Porque mi país, el otro, el idealista y dialéctico, se extiende inmenso al sur de las cosas. Cuba, pese a lo que nos enseñó el marxismo, es una construcción mental siempre en contraposición a la “realidad objetiva”, a las bases materiales, a la relación histórica entre fuerzas productivas y medios de producción. Ni agricultores. Ni marineros. Ni tercermundistas. No huele como Puerto Príncipe ni como San José. Tampoco como París o Nueva York. Es el olor de Cuba. Racionalidad en la sinrazón, lúcida locura. El Quijote leyendo a Augusto Comte, o Comte leyéndose al Quijote. Y al mismo tiempo, igual que el aroma intenso de un sofrito que invade la habitación, están Voltaire, Rousseau, Miguel de Unamuno, Francisco de Miranda, Bolívar, Franklin, Hamilton, Félix Varela y José Martí. El olor dulzón de la sangre al compás de la Marsellesa, el incienso de las iglesias y el dulce aroma de la fruta puesta como ofrenda en los altares.

Mi país huele a los chícharos borboteando en la olla a presión china, al aroma del café a las cinco y media de la mañana, a la mugre que se escurre por la filtración y el salidero, al aroma embriagador del galán de noche sembrado en los parterres de los barrios, a la carne de cerdo y al pollo asado cocinándose lento al fuego. Al huevo frito y la tortilla de cebollas. También al perfume barato y reconcentrado del transporte público, todo ello mezclado con los primeros sudores de la mañana. El olor a camisa planchada de un niño que llega temprano a la escuela. El olor de la yerba recién cortada.
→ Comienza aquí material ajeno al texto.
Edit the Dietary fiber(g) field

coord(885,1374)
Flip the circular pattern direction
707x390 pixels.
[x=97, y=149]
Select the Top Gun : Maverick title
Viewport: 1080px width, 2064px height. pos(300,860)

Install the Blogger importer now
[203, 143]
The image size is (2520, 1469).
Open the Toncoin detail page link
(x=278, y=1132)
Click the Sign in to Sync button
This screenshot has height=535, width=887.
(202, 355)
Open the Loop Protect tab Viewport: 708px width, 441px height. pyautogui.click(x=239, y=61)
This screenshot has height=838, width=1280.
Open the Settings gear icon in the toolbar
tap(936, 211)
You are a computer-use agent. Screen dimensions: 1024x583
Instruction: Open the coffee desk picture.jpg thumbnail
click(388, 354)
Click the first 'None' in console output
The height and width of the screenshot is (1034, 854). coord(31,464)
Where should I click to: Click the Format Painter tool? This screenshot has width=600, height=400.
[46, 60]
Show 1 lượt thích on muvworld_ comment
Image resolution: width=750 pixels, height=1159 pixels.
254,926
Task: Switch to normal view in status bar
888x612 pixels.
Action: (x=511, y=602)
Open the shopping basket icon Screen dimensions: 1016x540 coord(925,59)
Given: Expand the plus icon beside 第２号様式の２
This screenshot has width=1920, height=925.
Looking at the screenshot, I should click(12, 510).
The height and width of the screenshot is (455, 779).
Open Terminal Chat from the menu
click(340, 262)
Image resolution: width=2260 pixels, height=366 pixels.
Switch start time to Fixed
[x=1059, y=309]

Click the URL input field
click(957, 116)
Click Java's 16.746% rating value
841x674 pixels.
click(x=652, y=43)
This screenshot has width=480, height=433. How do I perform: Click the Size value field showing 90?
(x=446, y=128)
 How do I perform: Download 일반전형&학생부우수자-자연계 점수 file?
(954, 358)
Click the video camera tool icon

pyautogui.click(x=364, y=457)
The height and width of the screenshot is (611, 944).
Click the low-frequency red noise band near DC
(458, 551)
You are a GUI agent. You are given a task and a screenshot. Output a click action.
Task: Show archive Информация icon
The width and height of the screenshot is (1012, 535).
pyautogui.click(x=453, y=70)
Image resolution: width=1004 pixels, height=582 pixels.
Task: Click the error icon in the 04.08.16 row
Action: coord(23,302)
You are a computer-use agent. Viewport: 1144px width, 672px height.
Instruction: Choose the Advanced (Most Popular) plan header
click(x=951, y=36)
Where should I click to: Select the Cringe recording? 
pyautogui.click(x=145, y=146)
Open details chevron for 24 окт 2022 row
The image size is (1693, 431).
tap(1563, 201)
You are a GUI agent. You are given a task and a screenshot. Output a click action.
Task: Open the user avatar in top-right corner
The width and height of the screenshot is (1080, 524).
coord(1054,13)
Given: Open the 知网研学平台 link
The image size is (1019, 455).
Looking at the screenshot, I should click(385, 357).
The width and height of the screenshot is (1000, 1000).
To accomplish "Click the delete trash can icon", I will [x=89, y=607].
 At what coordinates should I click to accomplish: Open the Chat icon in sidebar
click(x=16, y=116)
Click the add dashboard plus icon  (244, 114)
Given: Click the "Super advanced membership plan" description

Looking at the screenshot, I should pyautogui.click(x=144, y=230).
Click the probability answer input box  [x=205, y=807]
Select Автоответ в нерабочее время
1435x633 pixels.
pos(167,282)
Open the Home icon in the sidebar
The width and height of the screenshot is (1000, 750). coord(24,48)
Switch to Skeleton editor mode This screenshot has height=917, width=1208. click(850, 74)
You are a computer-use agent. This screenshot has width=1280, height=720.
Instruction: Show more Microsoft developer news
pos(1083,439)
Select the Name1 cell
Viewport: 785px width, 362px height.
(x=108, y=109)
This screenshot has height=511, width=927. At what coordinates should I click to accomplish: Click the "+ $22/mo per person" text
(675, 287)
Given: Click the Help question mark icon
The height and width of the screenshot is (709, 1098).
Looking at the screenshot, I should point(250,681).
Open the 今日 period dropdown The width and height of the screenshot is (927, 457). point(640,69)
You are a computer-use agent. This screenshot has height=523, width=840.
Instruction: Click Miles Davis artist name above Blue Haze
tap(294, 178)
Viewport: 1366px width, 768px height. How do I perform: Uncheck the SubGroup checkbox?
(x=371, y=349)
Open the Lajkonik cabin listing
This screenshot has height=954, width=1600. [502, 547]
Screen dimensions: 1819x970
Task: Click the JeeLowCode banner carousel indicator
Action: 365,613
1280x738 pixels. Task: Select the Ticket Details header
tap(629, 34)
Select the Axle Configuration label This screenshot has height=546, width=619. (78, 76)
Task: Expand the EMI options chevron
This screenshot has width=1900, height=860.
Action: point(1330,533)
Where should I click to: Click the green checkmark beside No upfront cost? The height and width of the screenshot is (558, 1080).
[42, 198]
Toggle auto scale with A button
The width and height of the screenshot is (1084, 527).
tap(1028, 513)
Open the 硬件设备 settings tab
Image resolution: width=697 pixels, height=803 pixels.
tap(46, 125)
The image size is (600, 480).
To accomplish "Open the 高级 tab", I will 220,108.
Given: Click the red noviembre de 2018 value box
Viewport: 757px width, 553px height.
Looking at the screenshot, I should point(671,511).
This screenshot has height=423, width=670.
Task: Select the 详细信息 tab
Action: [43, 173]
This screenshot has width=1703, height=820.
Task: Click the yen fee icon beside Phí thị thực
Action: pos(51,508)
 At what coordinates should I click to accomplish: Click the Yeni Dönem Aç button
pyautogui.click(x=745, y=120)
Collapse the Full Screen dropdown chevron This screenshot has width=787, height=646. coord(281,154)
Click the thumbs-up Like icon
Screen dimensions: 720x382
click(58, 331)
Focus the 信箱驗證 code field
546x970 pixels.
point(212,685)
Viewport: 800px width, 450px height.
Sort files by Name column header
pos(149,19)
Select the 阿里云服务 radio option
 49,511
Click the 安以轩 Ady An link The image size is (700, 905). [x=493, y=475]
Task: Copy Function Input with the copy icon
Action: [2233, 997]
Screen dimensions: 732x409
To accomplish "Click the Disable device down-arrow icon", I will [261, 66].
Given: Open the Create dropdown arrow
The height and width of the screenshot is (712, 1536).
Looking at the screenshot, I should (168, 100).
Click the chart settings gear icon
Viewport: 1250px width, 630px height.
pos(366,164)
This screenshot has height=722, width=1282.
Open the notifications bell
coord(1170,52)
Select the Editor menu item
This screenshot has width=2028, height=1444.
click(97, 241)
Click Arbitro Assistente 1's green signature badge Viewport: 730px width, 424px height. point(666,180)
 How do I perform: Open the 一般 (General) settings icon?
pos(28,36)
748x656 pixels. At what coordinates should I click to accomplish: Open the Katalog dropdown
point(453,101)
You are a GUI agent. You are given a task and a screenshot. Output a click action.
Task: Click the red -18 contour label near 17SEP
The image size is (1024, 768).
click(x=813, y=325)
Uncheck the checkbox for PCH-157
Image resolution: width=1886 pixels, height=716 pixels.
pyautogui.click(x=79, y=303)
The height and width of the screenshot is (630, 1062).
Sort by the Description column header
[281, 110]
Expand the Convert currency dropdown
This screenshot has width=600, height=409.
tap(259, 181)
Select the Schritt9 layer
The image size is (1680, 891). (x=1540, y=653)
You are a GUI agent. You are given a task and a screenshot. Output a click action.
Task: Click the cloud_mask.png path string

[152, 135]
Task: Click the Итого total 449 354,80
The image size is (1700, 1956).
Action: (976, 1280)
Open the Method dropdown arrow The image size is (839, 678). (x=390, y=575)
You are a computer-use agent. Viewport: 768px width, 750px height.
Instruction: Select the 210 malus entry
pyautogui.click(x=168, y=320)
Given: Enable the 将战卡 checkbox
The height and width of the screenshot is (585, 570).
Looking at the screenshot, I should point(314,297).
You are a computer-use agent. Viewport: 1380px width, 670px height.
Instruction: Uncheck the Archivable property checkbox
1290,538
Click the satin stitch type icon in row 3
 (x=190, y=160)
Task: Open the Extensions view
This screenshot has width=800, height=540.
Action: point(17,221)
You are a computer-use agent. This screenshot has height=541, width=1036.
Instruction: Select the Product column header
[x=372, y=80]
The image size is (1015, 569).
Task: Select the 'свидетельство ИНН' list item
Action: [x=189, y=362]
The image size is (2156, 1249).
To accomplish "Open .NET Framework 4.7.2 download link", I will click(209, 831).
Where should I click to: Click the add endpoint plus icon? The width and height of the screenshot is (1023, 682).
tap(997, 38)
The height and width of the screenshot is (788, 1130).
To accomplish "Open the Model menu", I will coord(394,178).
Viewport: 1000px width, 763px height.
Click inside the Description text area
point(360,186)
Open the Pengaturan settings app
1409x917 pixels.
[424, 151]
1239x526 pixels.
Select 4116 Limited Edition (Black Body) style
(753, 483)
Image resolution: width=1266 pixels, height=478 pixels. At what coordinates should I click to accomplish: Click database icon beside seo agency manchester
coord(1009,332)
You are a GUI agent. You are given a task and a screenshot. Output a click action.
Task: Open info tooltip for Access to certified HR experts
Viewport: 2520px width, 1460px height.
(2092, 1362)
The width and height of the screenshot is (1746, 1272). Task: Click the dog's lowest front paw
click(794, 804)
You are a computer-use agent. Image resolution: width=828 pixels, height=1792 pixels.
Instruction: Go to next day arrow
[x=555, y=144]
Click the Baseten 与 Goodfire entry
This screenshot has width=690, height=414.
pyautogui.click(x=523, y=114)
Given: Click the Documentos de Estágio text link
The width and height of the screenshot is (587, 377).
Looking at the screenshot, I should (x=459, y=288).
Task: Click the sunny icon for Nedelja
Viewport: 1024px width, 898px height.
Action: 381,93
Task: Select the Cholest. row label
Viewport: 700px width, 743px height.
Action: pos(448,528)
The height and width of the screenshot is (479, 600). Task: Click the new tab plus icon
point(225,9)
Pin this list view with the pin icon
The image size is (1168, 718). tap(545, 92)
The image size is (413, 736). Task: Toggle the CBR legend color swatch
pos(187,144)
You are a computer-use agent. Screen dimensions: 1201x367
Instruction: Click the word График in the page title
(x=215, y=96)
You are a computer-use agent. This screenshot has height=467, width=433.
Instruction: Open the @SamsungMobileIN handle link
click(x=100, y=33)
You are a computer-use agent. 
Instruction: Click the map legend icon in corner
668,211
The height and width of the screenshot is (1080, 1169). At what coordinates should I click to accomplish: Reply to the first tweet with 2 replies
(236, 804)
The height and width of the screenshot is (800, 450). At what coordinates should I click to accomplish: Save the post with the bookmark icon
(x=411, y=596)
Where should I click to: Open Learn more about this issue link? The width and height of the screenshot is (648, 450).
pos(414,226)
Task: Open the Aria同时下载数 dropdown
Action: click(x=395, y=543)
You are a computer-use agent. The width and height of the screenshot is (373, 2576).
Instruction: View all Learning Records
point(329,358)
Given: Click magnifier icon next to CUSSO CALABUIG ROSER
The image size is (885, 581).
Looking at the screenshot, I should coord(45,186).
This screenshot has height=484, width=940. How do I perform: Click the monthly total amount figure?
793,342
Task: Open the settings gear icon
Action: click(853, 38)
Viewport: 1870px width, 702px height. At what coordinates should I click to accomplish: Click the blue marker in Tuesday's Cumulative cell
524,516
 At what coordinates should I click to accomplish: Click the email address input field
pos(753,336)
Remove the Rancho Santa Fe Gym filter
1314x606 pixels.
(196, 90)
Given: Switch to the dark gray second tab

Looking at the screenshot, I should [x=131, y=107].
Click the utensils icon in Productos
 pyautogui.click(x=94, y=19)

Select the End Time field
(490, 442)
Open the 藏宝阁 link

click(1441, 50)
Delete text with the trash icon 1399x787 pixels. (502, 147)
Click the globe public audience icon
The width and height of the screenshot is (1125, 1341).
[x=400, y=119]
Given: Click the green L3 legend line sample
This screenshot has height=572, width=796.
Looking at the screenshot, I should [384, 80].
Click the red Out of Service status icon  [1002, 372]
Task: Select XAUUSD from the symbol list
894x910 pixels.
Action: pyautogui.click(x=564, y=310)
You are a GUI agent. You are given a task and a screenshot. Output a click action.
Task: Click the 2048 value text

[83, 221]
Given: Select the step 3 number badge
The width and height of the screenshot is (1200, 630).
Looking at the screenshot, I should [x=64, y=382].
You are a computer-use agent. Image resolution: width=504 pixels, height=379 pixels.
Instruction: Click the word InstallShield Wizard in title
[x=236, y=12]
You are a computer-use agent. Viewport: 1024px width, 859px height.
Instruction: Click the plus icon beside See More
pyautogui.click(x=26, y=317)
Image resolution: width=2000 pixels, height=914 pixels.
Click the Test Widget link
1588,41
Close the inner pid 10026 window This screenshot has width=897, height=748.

Afortunadamente, mi país –el mío- no huele a difuntos y flores. Tampoco a mármol y a alturas. La infelicidad apesta y desde la tierra, desde abajo, todo huele y sabe mejor. Venga la esperanza. Crezca. Cultívese. Ámese. El aroma de una flor silvestre que nace en un rincón del patio después de unos días de lluvia. Menos azucenas y más tomates. La vida que puja, frenética, loca, tropical, alborotosa, histérica. Nuevos olores que vienen, nuevos olores que van llegando. La historia que no más comienza.